Has Amgen Crossed Into Big Pharma Territory?

Updated

Has Amgen (NAS: AMGN) proven itself a card-carrying member of Big Pharma? Signs point in that direction, the Pacific Coast Business Times says. After all, the company not only announced its first dividend earlier this year -- and that's one of the hallmarks of a Big Pharma stock -- but has now embarked on a multibillion-dollar stock-buyback plan. And as anyone who follows Big Pharma knows, almost everyone who's anyone in that club is either in the middle of a buyback program or has wrapped one up in recent years.

We'd submit another bit of evidence: Amgen CEO Kevin Sharer has found his pay package in the spotlight.

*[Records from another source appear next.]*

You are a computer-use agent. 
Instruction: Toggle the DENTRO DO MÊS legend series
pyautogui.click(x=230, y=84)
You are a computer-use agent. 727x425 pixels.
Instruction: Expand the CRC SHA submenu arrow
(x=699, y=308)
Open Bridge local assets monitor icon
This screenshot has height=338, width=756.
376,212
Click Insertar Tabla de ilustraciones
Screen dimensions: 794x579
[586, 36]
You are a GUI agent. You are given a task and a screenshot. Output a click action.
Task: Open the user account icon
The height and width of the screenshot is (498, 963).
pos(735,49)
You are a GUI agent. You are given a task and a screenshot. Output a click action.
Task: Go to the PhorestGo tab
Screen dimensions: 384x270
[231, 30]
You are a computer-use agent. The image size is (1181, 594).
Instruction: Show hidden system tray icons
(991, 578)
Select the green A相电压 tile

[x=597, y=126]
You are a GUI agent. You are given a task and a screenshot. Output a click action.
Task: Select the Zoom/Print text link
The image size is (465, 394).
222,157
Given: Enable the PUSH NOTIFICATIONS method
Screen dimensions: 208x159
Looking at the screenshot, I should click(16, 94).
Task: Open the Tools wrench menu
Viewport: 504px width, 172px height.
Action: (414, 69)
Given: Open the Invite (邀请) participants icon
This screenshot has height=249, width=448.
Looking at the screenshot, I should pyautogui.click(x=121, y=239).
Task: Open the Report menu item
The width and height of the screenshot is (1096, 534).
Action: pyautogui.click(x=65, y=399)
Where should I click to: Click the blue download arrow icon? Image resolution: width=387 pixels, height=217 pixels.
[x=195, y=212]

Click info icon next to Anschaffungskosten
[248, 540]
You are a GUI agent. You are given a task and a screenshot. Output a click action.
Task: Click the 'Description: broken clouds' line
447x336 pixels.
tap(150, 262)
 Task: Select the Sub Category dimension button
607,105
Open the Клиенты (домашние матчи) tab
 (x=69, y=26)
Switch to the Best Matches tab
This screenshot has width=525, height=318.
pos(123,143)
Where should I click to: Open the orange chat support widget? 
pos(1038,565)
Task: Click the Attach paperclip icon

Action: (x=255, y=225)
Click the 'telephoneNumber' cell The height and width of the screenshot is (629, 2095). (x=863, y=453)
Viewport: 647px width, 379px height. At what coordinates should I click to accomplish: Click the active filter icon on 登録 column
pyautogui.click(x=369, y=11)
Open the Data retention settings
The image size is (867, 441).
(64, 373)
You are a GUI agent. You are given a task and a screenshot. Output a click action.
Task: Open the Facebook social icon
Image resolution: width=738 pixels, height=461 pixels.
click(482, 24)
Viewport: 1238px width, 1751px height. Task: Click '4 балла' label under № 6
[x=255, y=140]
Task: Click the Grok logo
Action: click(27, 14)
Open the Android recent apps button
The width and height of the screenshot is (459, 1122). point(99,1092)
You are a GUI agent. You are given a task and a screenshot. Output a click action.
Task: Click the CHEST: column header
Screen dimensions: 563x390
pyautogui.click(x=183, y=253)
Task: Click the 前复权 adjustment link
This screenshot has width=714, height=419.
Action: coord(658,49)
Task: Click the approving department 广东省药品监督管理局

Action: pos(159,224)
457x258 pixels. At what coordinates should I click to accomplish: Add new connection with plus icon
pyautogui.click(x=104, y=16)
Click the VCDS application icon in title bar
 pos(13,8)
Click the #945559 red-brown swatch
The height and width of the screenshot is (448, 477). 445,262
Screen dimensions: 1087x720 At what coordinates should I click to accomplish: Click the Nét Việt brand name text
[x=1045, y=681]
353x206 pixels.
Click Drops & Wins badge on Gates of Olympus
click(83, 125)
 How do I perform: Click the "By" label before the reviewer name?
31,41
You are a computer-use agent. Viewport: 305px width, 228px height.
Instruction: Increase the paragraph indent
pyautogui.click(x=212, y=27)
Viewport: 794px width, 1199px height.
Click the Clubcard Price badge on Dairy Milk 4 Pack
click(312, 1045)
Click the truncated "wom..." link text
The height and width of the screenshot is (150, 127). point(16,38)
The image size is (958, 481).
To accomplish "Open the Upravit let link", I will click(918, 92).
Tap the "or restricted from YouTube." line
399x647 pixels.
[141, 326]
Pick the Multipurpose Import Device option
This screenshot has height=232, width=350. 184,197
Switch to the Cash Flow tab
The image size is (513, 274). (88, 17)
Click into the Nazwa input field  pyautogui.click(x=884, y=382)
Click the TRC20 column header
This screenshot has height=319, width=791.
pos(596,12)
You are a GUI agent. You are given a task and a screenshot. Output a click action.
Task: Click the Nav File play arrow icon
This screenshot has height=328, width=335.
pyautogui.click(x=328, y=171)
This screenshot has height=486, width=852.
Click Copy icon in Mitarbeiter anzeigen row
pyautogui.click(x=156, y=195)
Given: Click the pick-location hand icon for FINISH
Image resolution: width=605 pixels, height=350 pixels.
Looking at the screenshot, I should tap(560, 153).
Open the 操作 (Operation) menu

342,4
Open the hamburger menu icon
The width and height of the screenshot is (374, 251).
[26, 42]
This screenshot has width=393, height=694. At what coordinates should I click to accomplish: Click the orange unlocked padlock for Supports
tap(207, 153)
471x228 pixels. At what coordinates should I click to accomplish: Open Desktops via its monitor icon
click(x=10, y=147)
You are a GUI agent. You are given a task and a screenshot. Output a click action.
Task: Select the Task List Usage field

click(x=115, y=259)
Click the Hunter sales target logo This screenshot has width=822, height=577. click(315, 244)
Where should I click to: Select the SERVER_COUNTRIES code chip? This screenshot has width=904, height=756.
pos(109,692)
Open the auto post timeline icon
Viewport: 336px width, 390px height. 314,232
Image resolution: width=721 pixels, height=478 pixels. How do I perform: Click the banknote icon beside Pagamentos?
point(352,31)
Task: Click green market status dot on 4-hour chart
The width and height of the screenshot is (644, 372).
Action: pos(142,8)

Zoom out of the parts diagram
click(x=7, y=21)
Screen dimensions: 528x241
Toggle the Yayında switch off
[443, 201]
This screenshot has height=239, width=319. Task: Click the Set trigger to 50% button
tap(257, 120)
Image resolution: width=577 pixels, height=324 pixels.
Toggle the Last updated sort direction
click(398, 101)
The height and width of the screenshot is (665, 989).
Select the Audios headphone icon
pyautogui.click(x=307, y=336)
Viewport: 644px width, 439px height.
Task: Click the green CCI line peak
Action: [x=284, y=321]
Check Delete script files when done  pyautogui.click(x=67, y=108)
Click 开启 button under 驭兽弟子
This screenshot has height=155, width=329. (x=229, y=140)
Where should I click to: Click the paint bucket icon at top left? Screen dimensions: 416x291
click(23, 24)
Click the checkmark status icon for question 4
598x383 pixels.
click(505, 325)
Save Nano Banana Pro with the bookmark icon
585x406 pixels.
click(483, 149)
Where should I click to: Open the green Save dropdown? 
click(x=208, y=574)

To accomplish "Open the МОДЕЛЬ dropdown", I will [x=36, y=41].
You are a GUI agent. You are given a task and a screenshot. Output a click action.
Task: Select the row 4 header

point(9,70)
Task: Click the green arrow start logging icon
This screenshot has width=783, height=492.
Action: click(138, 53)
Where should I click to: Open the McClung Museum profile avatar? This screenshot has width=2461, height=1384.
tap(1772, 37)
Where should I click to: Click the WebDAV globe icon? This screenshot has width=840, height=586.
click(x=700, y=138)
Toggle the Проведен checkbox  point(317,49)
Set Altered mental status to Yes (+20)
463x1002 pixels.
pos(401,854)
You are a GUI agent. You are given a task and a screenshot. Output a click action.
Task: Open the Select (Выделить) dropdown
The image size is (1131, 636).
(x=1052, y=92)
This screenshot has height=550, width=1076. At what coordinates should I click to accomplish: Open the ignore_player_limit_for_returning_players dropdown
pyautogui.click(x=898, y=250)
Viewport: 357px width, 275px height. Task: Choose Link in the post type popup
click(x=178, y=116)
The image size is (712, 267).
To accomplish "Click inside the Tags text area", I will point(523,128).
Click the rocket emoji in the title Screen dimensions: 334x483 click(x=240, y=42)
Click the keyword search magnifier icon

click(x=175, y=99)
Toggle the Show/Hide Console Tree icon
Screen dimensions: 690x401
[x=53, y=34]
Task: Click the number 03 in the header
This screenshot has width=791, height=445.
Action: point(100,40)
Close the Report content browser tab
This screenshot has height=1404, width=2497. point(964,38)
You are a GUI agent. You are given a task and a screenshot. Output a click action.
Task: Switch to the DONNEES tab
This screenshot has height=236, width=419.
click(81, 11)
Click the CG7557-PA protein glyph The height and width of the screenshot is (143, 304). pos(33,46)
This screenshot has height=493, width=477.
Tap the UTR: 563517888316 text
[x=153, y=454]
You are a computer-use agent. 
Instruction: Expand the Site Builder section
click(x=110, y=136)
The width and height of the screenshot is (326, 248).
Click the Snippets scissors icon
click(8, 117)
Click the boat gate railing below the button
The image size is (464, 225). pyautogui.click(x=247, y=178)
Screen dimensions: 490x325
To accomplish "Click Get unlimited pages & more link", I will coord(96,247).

A recent special report by The Washington Post used Sharer as its prime example of a CEO with a whopping compensation plan at a time when regular workers' wages are stagnating -- and his own company's stock isn't performing up to par.

Big Pharma's top executives are familiar with those sorts of questions. Just consider Johnson & Johnson's Bill Weldon, Abbott Laboratories' Miles White, Schering-Plough's ex-chief Fred Hassan, even the comparatively lower-paid Novartis chairman and ex-CEO Daniel Vasella, whose compensation ranked him as the highest-paid company chief in Switzerland. They've seen their names and dollar signs in headlines plenty of times.

And then there's the less-attractive fact that Amgen is negotiating a marketing settlement with the U.S. Justice Department. The company recently announced that it was setting aside $780 million for a potential resolution to long-running allegations that it improperly promoted its anemia drugs Epogen and Aranesp. That figure puts it right in the middle of Big Pharma peers AstraZeneca (NYS: AZN) and Eli Lilly (NYS: LLY) , which wrapped up marketing allegations with $520 million and $1.4 billion, respectively.